SOURCE MATERIAL section start
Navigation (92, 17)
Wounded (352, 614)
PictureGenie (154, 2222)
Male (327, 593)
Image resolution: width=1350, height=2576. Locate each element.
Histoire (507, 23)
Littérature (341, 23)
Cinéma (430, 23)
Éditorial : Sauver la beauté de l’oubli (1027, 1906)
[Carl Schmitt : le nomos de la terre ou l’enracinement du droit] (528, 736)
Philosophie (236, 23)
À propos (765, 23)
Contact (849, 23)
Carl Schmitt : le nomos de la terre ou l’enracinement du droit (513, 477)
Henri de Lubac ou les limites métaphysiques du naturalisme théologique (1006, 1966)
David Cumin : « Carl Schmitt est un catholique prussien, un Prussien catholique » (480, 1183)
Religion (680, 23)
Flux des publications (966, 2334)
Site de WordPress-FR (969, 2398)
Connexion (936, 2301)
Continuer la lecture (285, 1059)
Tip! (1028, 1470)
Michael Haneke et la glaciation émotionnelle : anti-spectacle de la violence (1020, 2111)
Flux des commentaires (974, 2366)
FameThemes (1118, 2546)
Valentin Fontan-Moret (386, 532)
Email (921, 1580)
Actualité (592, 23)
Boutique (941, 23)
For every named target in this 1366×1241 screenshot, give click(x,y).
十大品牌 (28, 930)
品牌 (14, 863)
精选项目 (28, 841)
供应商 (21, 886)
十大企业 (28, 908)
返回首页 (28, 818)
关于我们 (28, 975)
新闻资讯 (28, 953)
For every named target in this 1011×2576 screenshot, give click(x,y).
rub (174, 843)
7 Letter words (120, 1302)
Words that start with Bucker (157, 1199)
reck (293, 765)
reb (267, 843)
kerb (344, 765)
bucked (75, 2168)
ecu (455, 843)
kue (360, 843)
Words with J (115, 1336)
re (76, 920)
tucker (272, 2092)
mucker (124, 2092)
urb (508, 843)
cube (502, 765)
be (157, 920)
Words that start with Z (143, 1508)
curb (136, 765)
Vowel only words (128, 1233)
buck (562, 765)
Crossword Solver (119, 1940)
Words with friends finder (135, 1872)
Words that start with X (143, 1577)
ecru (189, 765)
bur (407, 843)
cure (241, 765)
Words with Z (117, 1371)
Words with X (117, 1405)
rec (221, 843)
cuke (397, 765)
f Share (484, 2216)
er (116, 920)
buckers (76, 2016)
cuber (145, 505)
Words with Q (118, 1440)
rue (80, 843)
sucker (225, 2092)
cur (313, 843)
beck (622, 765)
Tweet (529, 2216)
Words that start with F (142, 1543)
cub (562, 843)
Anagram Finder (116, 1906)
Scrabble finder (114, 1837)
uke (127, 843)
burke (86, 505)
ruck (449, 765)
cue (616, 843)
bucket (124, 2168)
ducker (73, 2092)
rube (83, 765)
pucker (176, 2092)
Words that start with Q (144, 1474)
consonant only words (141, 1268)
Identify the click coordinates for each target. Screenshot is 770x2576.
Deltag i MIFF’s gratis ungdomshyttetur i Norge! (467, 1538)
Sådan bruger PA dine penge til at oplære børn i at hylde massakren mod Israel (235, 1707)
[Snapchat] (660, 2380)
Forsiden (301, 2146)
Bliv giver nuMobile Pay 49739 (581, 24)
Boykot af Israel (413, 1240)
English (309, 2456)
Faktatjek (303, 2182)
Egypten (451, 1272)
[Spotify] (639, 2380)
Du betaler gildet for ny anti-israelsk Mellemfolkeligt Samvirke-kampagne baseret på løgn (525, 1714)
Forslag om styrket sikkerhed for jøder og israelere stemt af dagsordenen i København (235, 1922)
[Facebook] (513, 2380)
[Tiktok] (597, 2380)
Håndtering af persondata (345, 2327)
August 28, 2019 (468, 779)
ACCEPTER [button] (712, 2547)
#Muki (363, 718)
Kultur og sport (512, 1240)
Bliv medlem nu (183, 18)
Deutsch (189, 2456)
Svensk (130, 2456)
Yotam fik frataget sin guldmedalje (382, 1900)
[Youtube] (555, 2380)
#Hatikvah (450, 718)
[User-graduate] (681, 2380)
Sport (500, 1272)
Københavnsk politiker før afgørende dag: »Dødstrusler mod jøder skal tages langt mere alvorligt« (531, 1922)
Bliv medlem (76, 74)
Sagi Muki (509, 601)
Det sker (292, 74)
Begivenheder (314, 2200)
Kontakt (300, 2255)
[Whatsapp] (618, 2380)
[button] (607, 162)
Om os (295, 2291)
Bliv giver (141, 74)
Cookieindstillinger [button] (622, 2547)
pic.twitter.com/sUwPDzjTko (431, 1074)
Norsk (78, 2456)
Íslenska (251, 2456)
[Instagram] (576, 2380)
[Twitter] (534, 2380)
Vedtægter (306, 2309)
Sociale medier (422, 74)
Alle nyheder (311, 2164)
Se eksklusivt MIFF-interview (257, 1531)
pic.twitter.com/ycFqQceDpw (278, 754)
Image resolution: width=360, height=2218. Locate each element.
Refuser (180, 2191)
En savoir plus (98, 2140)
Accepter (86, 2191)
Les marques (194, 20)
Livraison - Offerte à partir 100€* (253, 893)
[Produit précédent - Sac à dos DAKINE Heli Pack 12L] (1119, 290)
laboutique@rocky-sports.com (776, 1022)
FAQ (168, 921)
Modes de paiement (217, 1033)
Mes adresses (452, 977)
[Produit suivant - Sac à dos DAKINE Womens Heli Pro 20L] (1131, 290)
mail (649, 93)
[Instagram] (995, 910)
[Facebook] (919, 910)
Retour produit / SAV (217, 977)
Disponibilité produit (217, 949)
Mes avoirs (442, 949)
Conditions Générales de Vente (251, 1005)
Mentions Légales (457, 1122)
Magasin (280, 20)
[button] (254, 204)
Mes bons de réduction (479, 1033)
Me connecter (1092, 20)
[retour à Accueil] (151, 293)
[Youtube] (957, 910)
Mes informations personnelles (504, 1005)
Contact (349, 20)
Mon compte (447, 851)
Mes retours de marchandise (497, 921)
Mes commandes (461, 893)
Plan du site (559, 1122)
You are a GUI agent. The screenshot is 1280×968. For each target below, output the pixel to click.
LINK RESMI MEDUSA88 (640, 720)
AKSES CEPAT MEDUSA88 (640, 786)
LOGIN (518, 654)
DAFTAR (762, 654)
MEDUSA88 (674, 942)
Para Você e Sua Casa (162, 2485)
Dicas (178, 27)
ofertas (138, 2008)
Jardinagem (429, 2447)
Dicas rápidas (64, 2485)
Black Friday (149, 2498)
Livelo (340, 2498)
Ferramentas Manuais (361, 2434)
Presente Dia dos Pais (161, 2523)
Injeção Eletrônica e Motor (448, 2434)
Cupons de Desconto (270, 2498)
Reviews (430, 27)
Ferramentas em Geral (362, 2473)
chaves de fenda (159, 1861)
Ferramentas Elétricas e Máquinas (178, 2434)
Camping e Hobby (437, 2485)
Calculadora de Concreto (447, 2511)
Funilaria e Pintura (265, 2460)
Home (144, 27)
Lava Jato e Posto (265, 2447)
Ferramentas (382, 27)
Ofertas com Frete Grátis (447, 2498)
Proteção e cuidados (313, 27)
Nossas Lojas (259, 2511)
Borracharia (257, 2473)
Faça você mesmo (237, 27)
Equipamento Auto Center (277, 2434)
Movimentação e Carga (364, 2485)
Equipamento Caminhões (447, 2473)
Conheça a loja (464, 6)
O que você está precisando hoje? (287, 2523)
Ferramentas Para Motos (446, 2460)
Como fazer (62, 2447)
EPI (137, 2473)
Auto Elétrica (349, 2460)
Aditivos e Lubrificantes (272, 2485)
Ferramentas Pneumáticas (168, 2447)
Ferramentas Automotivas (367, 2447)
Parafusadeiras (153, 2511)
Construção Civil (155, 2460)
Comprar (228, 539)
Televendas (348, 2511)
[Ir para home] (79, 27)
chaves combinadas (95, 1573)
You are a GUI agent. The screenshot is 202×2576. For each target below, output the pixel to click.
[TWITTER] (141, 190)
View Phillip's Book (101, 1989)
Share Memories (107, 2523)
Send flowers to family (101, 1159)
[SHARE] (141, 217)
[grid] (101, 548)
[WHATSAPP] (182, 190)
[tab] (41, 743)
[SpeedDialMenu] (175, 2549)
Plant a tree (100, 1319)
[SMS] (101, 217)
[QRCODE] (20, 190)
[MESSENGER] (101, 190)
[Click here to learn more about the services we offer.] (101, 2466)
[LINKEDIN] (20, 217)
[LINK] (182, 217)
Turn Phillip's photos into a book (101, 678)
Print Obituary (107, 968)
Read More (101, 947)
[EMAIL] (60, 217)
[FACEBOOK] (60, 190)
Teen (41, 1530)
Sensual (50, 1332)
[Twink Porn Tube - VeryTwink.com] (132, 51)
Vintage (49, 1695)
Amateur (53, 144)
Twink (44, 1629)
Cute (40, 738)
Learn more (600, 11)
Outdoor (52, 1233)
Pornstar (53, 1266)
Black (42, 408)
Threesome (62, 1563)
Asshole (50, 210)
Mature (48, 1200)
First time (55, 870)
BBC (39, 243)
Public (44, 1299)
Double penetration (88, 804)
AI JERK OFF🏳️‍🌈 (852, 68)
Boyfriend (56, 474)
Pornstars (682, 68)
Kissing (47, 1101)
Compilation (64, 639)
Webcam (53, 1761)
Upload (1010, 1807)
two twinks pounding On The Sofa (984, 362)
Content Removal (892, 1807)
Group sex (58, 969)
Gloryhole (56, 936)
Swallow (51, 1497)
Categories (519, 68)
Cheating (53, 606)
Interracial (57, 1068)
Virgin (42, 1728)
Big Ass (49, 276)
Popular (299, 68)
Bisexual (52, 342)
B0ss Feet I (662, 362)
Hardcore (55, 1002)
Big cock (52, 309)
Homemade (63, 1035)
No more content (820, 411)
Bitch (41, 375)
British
SOURCE MATERIAL section end
### TASK REQUIREMENTS
Begin at the line that has "You are a GUI agent. The screenshot is 1280×968." in the entries above; stop after the line that has "[EMAIL] (60, 217)". Transcribe exactly those lines and no others.

### WORKED SOLUTION
You are a GUI agent. The screenshot is 1280×968. For each target below, output the pixel to click.
LINK RESMI MEDUSA88 (640, 720)
AKSES CEPAT MEDUSA88 (640, 786)
LOGIN (518, 654)
DAFTAR (762, 654)
MEDUSA88 (674, 942)
Para Você e Sua Casa (162, 2485)
Dicas (178, 27)
ofertas (138, 2008)
Jardinagem (429, 2447)
Dicas rápidas (64, 2485)
Black Friday (149, 2498)
Livelo (340, 2498)
Ferramentas Manuais (361, 2434)
Presente Dia dos Pais (161, 2523)
Injeção Eletrônica e Motor (448, 2434)
Cupons de Desconto (270, 2498)
Reviews (430, 27)
Ferramentas em Geral (362, 2473)
chaves de fenda (159, 1861)
Ferramentas Elétricas e Máquinas (178, 2434)
Camping e Hobby (437, 2485)
Calculadora de Concreto (447, 2511)
Funilaria e Pintura (265, 2460)
Home (144, 27)
Lava Jato e Posto (265, 2447)
Ferramentas (382, 27)
Ofertas com Frete Grátis (447, 2498)
Proteção e cuidados (313, 27)
Nossas Lojas (259, 2511)
Borracharia (257, 2473)
Faça você mesmo (237, 27)
Equipamento Auto Center (277, 2434)
Movimentação e Carga (364, 2485)
Equipamento Caminhões (447, 2473)
Conheça a loja (464, 6)
O que você está precisando hoje? (287, 2523)
Ferramentas Para Motos (446, 2460)
Como fazer (62, 2447)
EPI (137, 2473)
Auto Elétrica (349, 2460)
Aditivos e Lubrificantes (272, 2485)
Ferramentas Pneumáticas (168, 2447)
Ferramentas Automotivas (367, 2447)
Parafusadeiras (153, 2511)
Construção Civil (155, 2460)
Comprar (228, 539)
Televendas (348, 2511)
[Ir para home] (79, 27)
chaves combinadas (95, 1573)
You are a GUI agent. The screenshot is 202×2576. For each target below, output the pixel to click.
[TWITTER] (141, 190)
View Phillip's Book (101, 1989)
Share Memories (107, 2523)
Send flowers to family (101, 1159)
[SHARE] (141, 217)
[grid] (101, 548)
[WHATSAPP] (182, 190)
[tab] (41, 743)
[SpeedDialMenu] (175, 2549)
Plant a tree (100, 1319)
[SMS] (101, 217)
[QRCODE] (20, 190)
[MESSENGER] (101, 190)
[Click here to learn more about the services we offer.] (101, 2466)
[LINKEDIN] (20, 217)
[LINK] (182, 217)
Turn Phillip's photos into a book (101, 678)
Print Obituary (107, 968)
Read More (101, 947)
[EMAIL] (60, 217)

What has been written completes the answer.